Doch die Forscher registrierten auch, dass einige Skalen sich nicht in dieses Raster fügen. Dazu zählt die in Indonesien beheimatete Gamelanmusik, die beispielsweise den französischen Komponisten Claude Debussy um die Wende zum 20. Jahrhundert sehr beindruckt hat. Es gibt dort viele Stimmungen für die Glocken und Gongs. Die meisten aber unterteilen die Oktave in fünf annähernd gleiche Schritte und haben damit nur wenig Ähnlichkeit mit Skalen, die sich an die Naturtonreihe anlehnen.

Das gleiche gilt für Skalen, wie sie den modernen Jazz prägen. Tonleitern beispielsweise, die mit einem Halbtonschritt beginnen, sagte das mathematisch gewonnene Ähnlichkeitsmodell der Forscher nicht vorher. Auch viele im arabischen Raum verwendete Skalen haben mit westlichen Tonleitern wenig zu tun.

Es leuchtet ein, dass neben den Abständen der Töne auch Faktoren wie Tempo, Lautstärke und Rhythmus über den emotionalen Gehalt von Musik entscheiden. Von einer biologischen Verwurzelung des Dur- und Mollsystems zu sprechen, wäre daher zu weit gegriffen. Plausibler erscheint der Schluss, dass "Musik und Sprache ihre Wurzeln in urtümlichen, nonverbalen Lauten (haben), die Gefühle ausdrückten", wie Dan Bowling, einer von Purves' Mitarbeitern annimmt.

Verzicht auf Dur und Moll

Doch wie alle menschlichen Errungenschaften wurde auch die Musik - wo immer letztlich ihr Ursprung lag - kulturell geprägt. Indische Ragas leiten sich zwar meist von Tonleitern her, die auch im Westen verwendet werden, operieren dann aber mit viel kleineren Intervallen.

Die vielgeschmähte Musik zeitgenössischer westlicher Komponisten verzichtet vielfach sogar ganz darauf, Klänge aus dem Dur-Moll-System zu nutzen. Trotzdem hört sie sich für Menschen, die viel mit ihr umgehen, nicht schräg und beliebig an, sondern klingt interessant und durchaus absichtsvoll.

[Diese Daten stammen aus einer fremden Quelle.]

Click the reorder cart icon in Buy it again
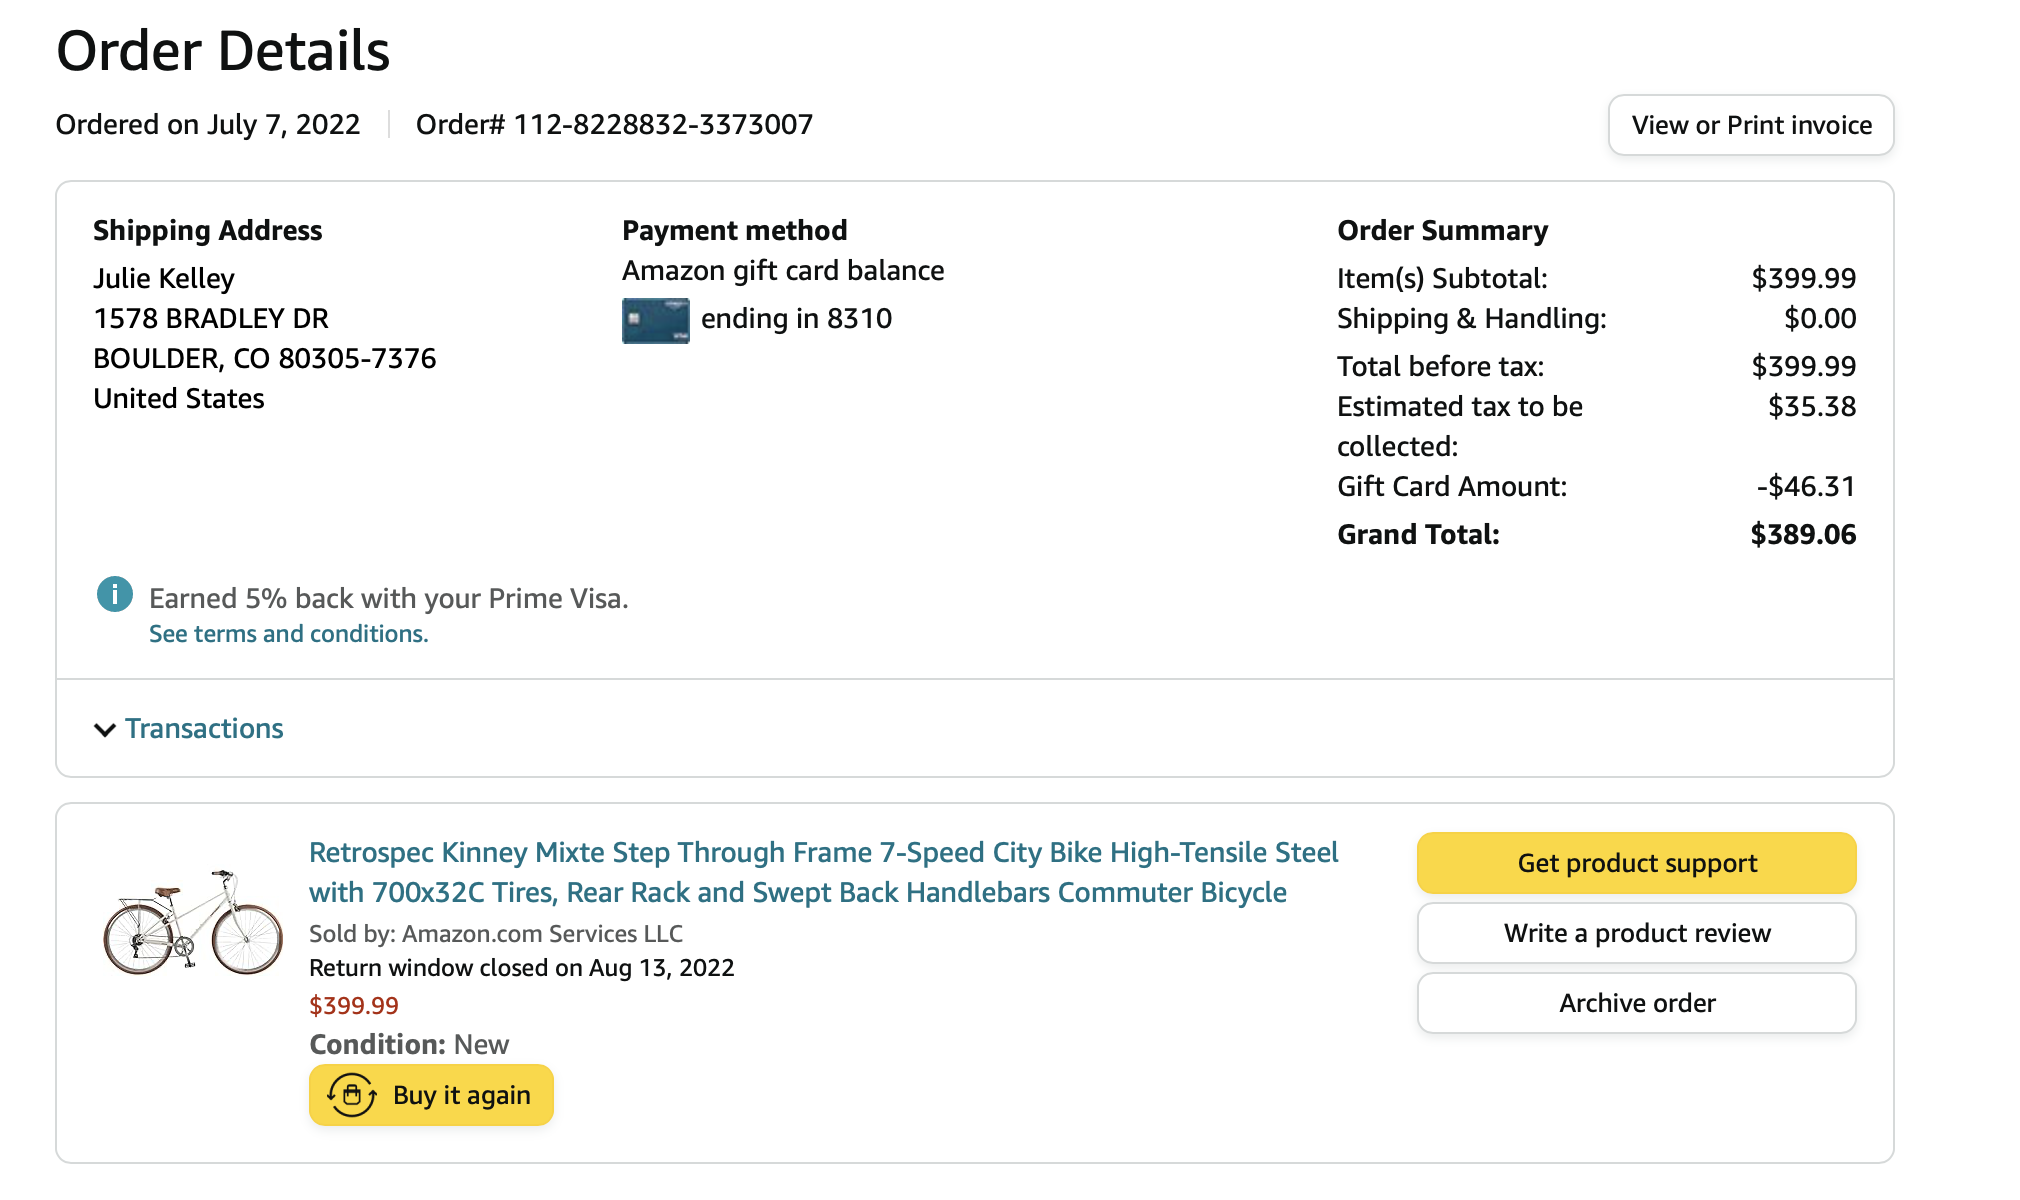[352, 1095]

Dass die westlich geprägte musikalische Hochkultur sich überwiegend der Wiedergabe älterer Musik widmet, ist ohnehin ein relativ junges Phänomen. Zu Lebzeiten Bachs und seiner Söhne, ja noch bei Haydn und Mozart, wollten Konzertbesucher kein Stück hören, das älter als ein paar Jahre war.